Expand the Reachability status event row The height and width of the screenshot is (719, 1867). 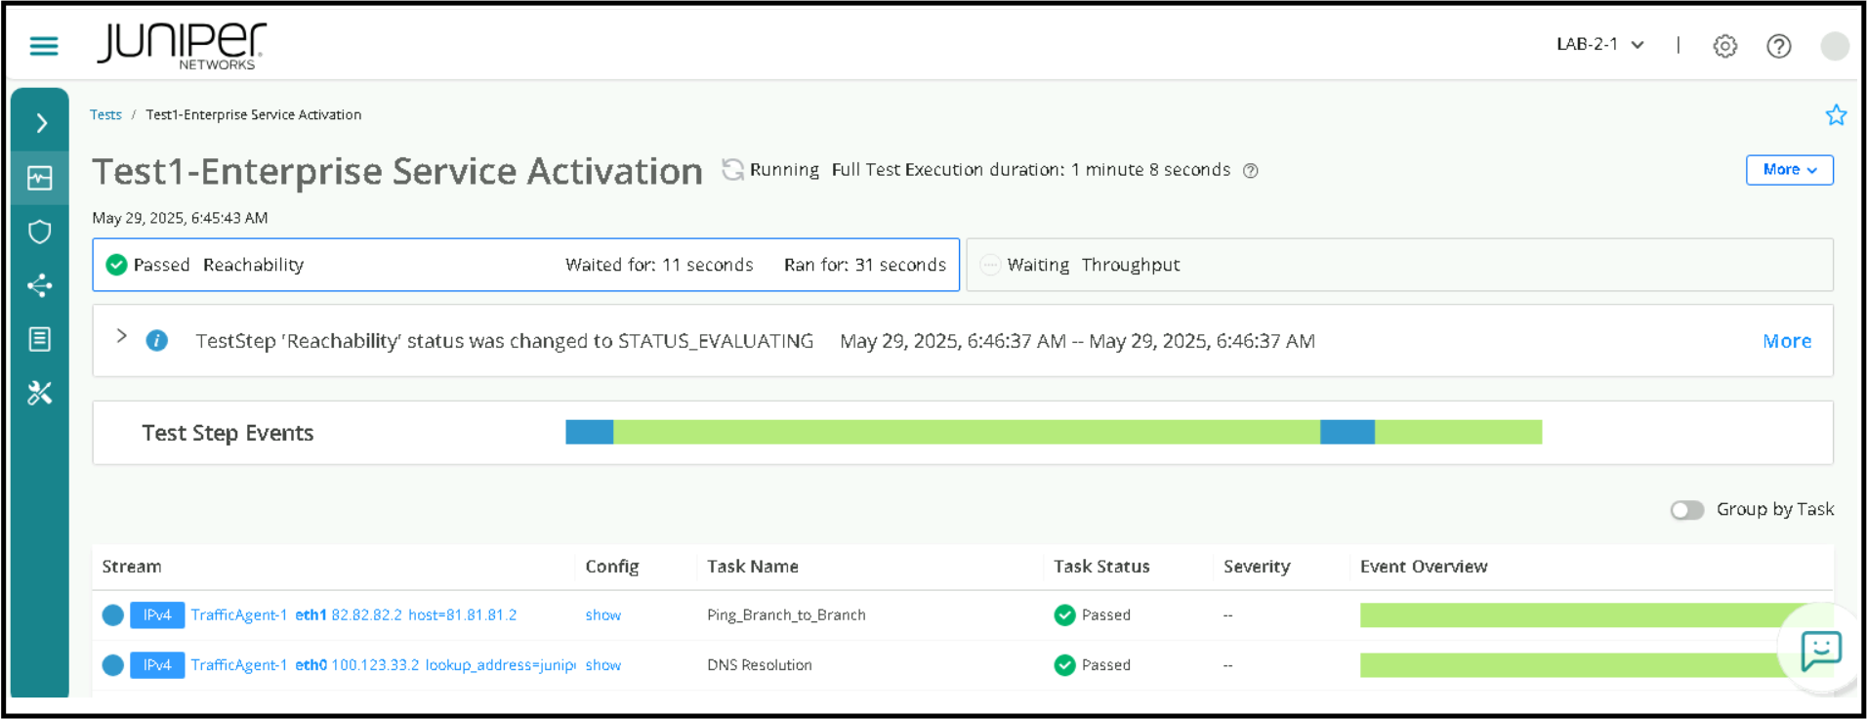click(x=122, y=336)
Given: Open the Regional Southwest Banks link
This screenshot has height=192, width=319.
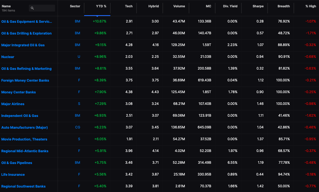Looking at the screenshot, I should coord(24,187).
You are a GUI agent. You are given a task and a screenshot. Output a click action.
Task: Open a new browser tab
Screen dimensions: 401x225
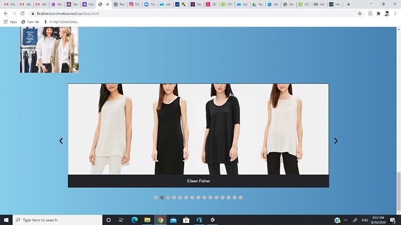(x=348, y=4)
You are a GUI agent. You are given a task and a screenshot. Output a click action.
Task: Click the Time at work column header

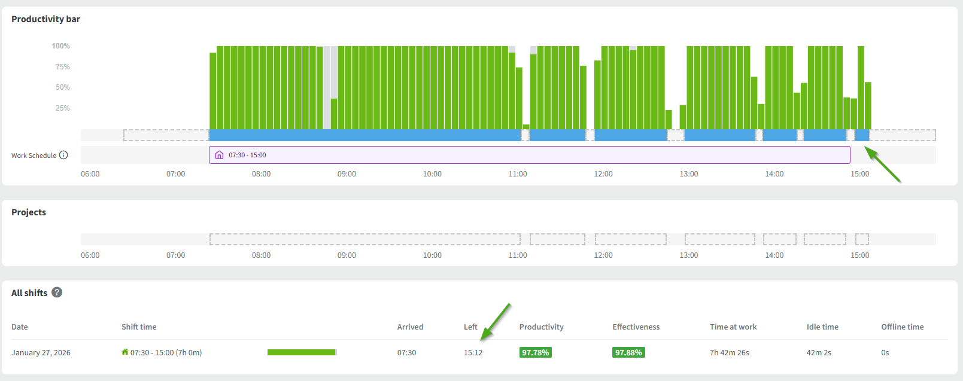[x=733, y=327]
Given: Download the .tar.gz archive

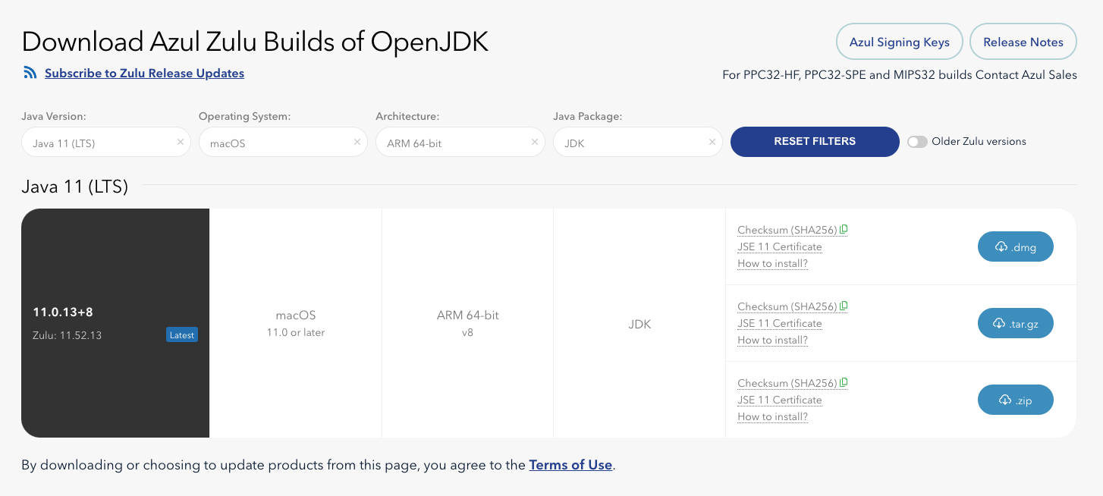Looking at the screenshot, I should click(x=1015, y=323).
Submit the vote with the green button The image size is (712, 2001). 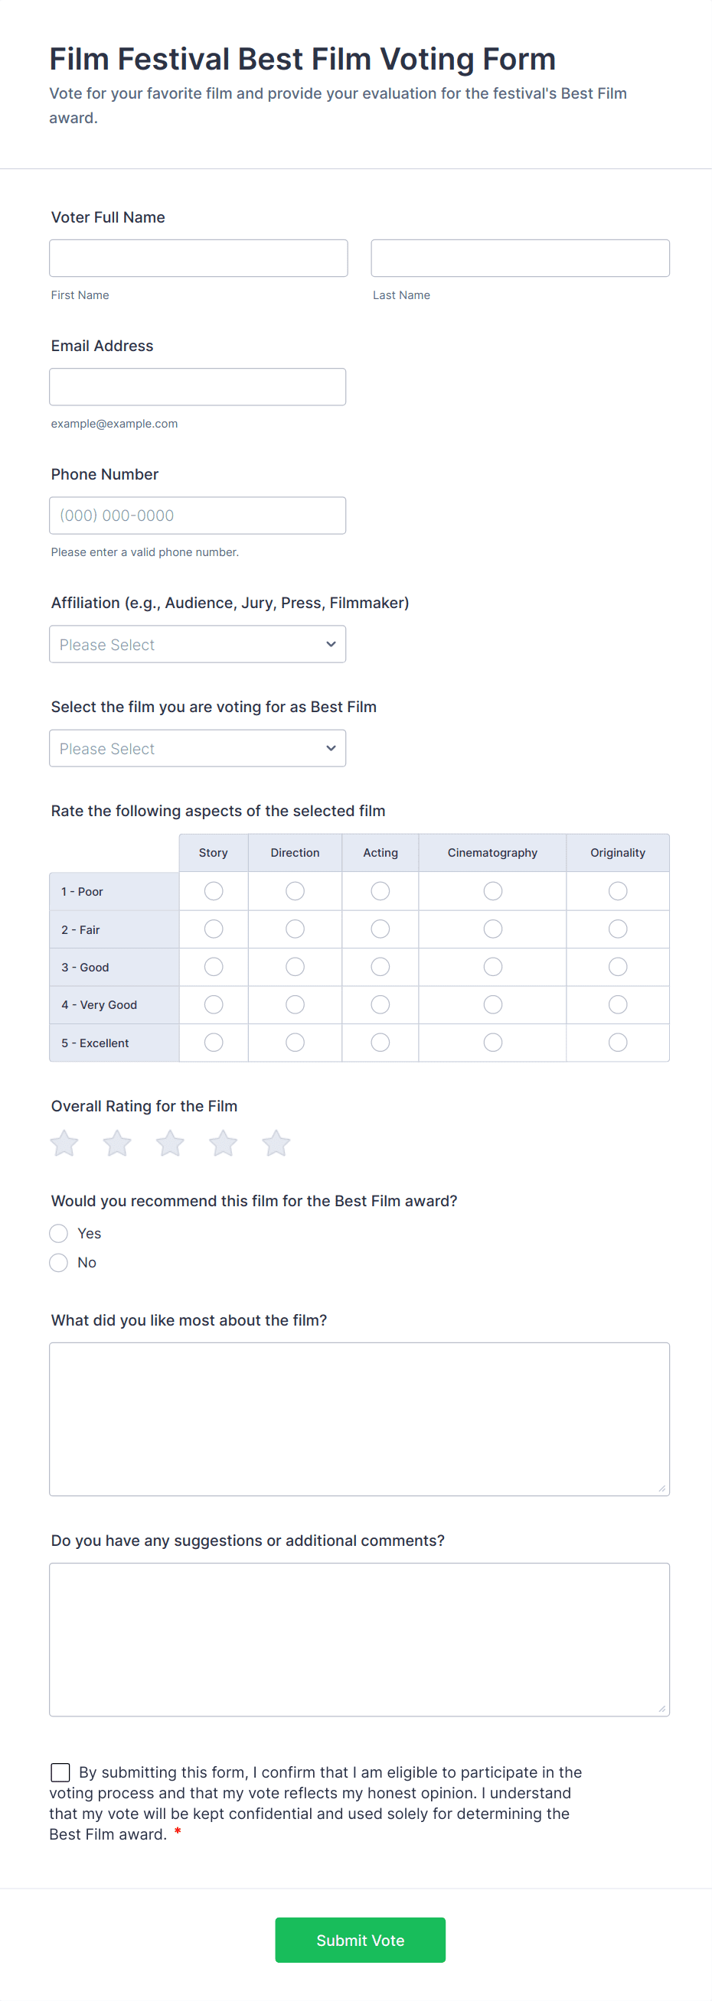coord(360,1940)
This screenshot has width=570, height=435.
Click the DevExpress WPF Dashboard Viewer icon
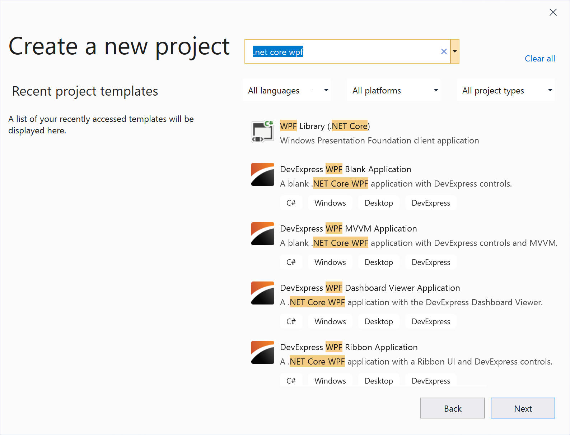coord(262,293)
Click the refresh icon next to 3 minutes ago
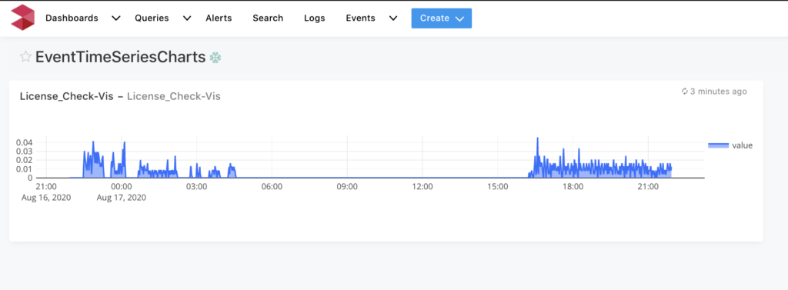Viewport: 788px width, 290px height. (684, 92)
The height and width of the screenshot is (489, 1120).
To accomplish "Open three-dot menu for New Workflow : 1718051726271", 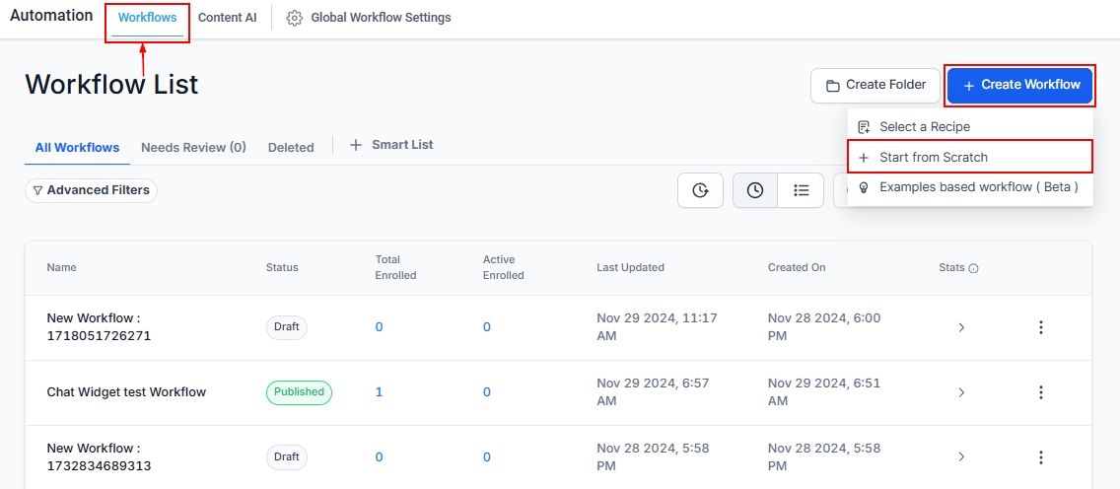I will [1040, 327].
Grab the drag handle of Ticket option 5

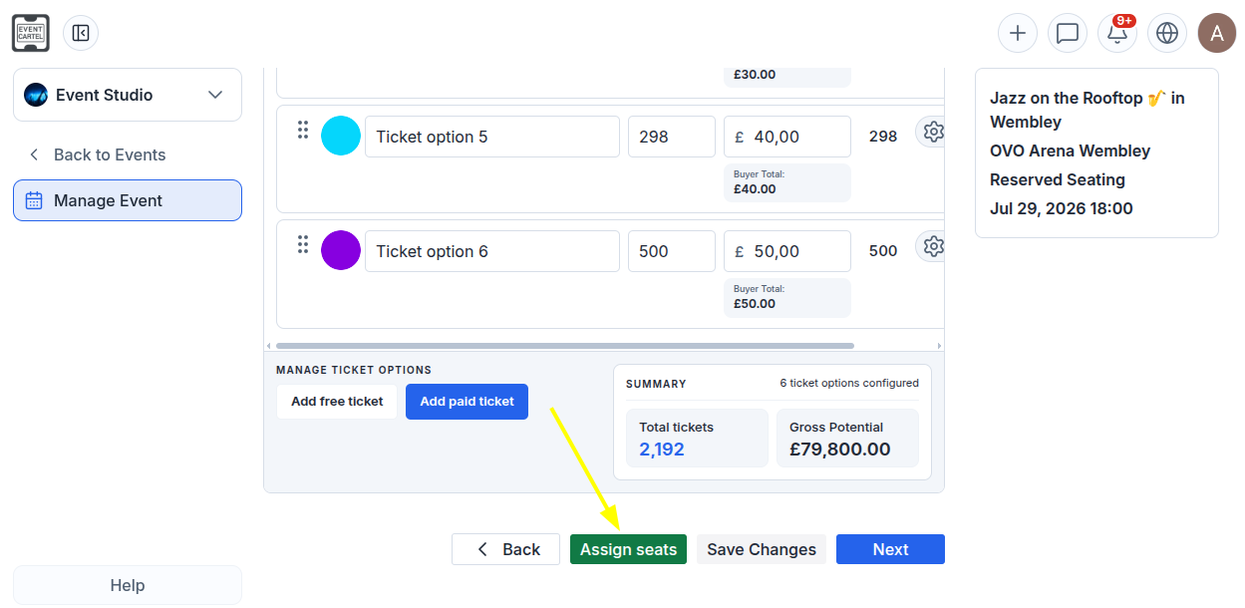(x=303, y=130)
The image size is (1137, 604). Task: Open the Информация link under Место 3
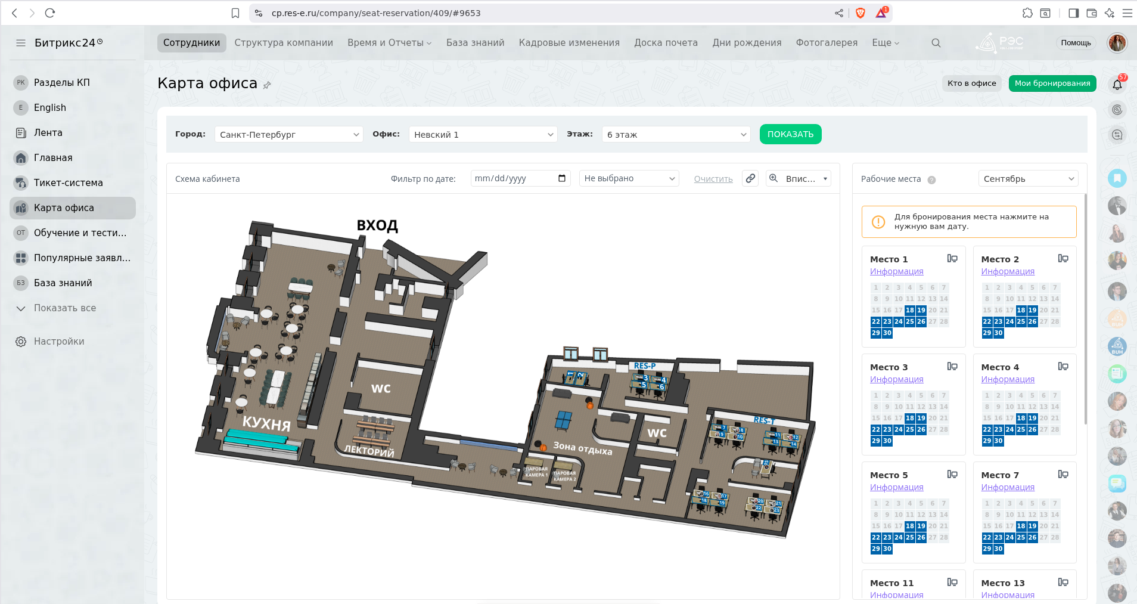pos(896,379)
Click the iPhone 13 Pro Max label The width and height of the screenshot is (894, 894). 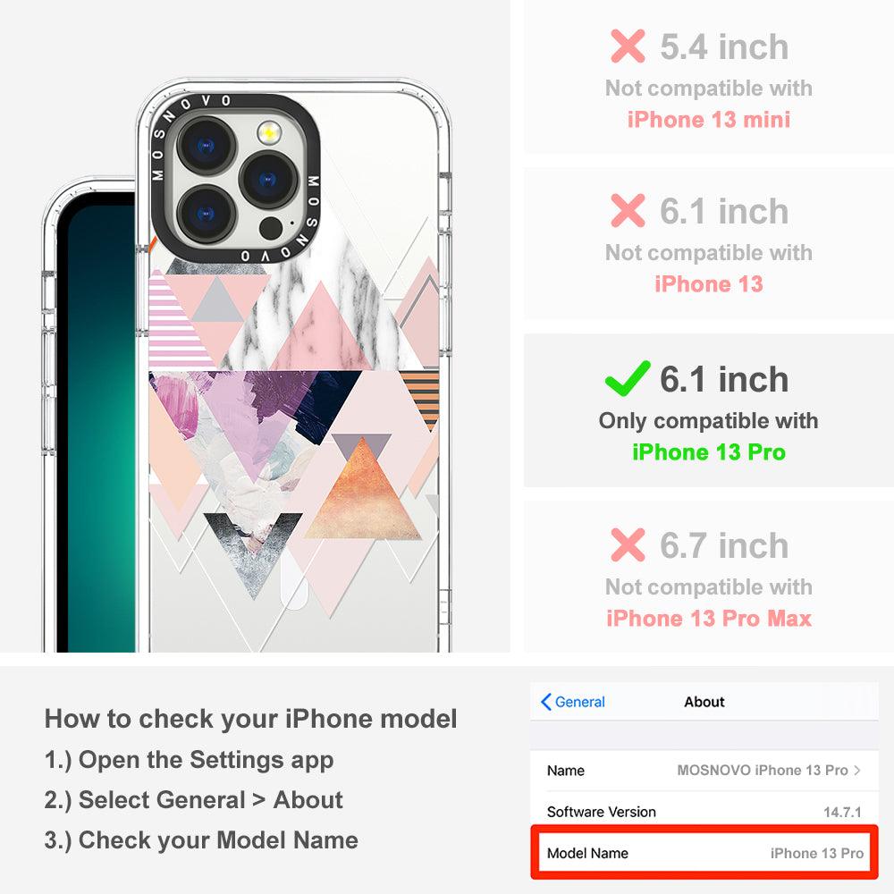click(709, 618)
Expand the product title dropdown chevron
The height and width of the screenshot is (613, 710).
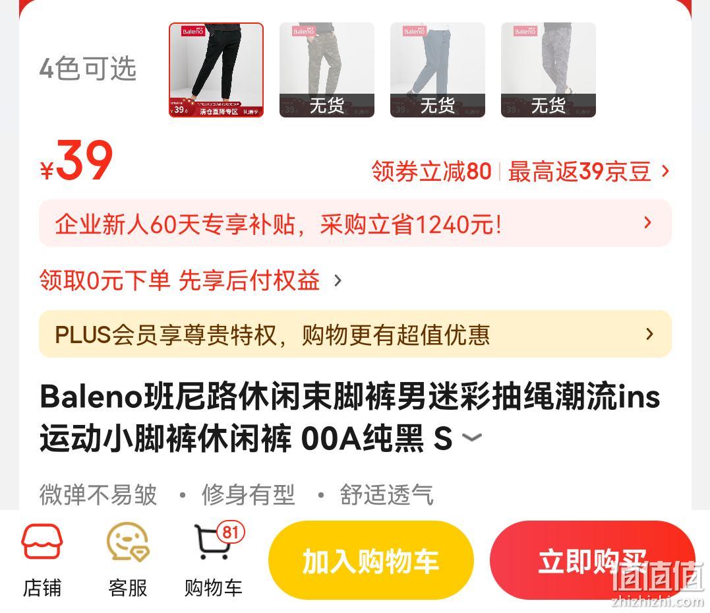pos(472,437)
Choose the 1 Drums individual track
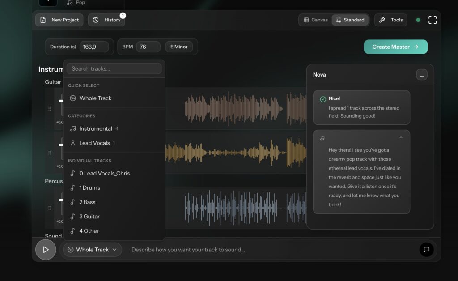 89,187
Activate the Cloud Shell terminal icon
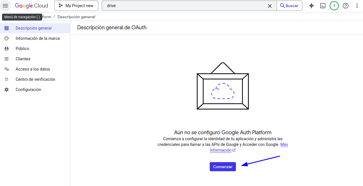Viewport: 363px width, 186px height. 323,6
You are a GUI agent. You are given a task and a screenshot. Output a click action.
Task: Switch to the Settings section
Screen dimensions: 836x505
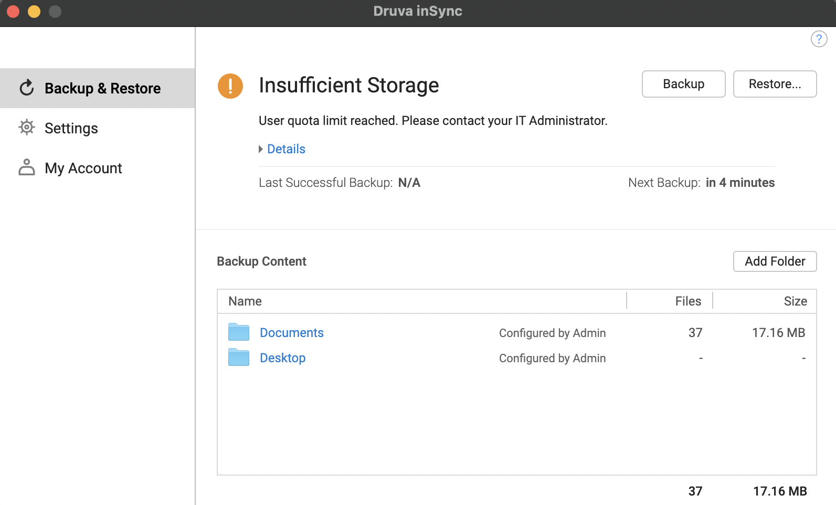coord(71,128)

● ● ● ● ●

Task to carry out ▸
None of the pictures belong in the copy. Write out exactly the lines from the line that holds "The height and width of the screenshot is (613, 710)." through the last line of the listing above, both ends included.

Reply to the task ▸
The height and width of the screenshot is (613, 710).
pos(472,437)
Choose the 1 Drums individual track
 89,187
Activate the Cloud Shell terminal icon
Viewport: 363px width, 186px height. 323,6
You are a GUI agent. You are given a task and a screenshot. Output a click action.
Task: Switch to the Settings section
Screen dimensions: 836x505
coord(71,128)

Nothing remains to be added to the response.